# Document excerpt

Mastering large language models – Part IV: learning how to count

In the previous post, we have discussed recurrent neural networks in the context of language processing, but in fact, they can be used to learn any type of data structured as a time series. To make sure that we really understand how this works before proceeding to more complex models, we will spent some time today and teach a simple RNN on a very specific sequence – we will teach it how to count.

As usual, this post comes with a notebook that you can either run locally (please follow the instructions in the README to set up a local environment, no GPU needed for today) or in Google CoLab using this link. So I will not go through all the details in the code, but focus on the less obvious parts of it.

First, let us discuss our dataset. Today we will in fact not ta ckle language related tasks, but simply train a model to predict the next element in a sequence. These elements are numbers between 0 and 127, and the sequences that make up our training data set are simply all sequences of six consecutive numbers in this range, like [3,4,5,6,7,8] or [56,57,58,59,60,61]. The task that the model will learn is to predict the next element in a given sequence. If, for example, we present it the sequence [3,4,5], we expect it to predict that the next element is 6.

So our dataset is really simple, the only actual work that we have to do is to convert our data items into tensors. Our input data will be one-hot encoded, so that a sequence of length L has shape (L,V) where V = 128. Our targets will just be labels, so the targets for a sequence of length L will be L labels, i.e. a tensor of shape L. Here is the code to generate an item in the dataset.

#
# Input at index is the sequence of length L 
# starting at index
#
inputs = torch.arange(index, index + self._L, dtype = torch.long)

# Problem set
a) Using the post on teaching a simple RNN to count, answer these:
(i) What range do the numbers in the sequences fall within?
(ii) How many consecutive numbers make up each training sequence?
(iii) What shape does a one-hot encoded input sequence of length L have?
b) Carry on the post about teaching a simple RNN to count from its final line.

# Source material
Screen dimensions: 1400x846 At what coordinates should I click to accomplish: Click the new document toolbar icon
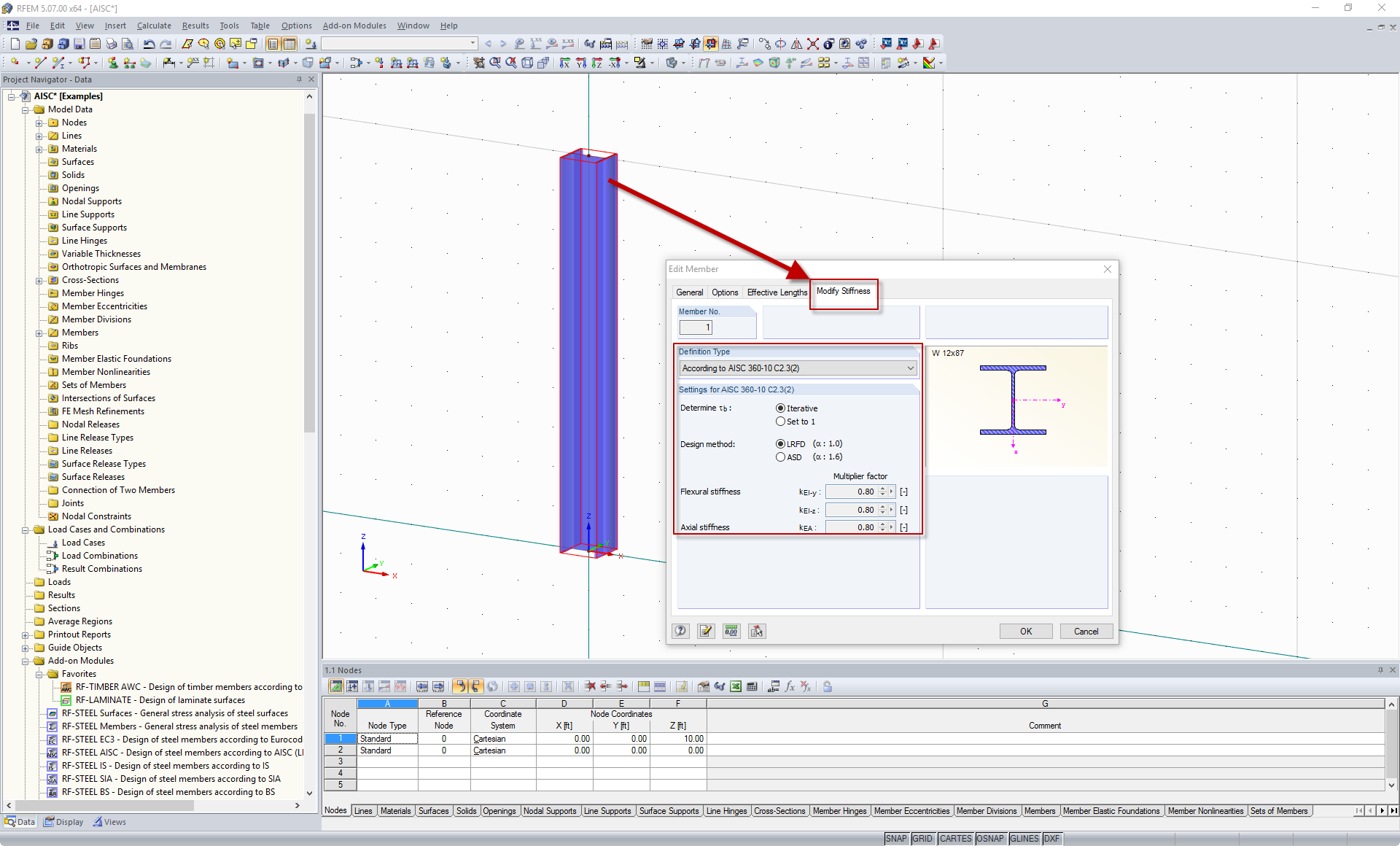pos(15,44)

# Answer set
a)
(i) 0 to 127
(ii) Six
(iii) (L,V), where V = 128

b)
targets = torch.arange(index + 1, index + self._L + 1, dtype = torch.long)    
#
# Convert inputs to one-hot encoding
#
inputs = torch.nn.functional.one_hot(inputs, num_classes = self._V)
inputs = inputs.to(torch.float32)

Next, let us discuss our model. The heart of the model will of course be an RNN. The input dimension will be V, as we plan to present the input as one-hot encoded vectors. We have already seen the forward function of the RNN in the last blog post, and it is not difficult to put this into a class that is a torch.nn.Module. Keep in mind, however, that the weights need to be wrapped into instances of torch.nn.Parameter so that they are detected by the optimizer during learning.

The output of the RNN will be the output of the hidden layer and will be of shape (L,D), where L is the length of the input sequence and D is the inner dimension of the model. To predict the next elements of the sequence from this, we add a linear layer that maps this back into a tensor of shape (L, V). We then take the last element of the output, which is a tensor of shape V, and apply a softmax to get a probability distribution. To make a prediction, we could now either sample according to this multinomial distribution, or just take the element with the highest probability weight – we will discuss more advanced sampling methods in a later post.

So here is the code for our model – note that we again allow a previous hidden layer value to be used as optional input.

class MyModel(torch.nn.Module):

  def __init__(self, d_in, d_hidden):
    self._d_hidden = d_hidden
    self._d_in = d_in
    super().__init__()
    self._rnn = RNN(d_in = d_in, d_hidden = d_hidden)
    self._linear = torch.nn.Linear(in_features = d_hidden, out_features = d_in)

  def forward(self, x, h = None):
    rnn_out, hidden = self._rnn(x, h)
    out = self._linear(rnn_out)
    return out, hidden  

We can now train our model by putting the logic for the generation of samples above into a Torch dataset, firing up a data loader, instantiating a model and going through the usual training procedure. Our data set is sufficiently small to make the model converge quickly (this is of course a massive case of overfitting, but for our purposes this is good enough). I used a hidden dimension of 32 and a batch size corresponding to half of the dataset, so that one epoch involves two gradient updates. Here is a diagram showing the training loss per epoch over time.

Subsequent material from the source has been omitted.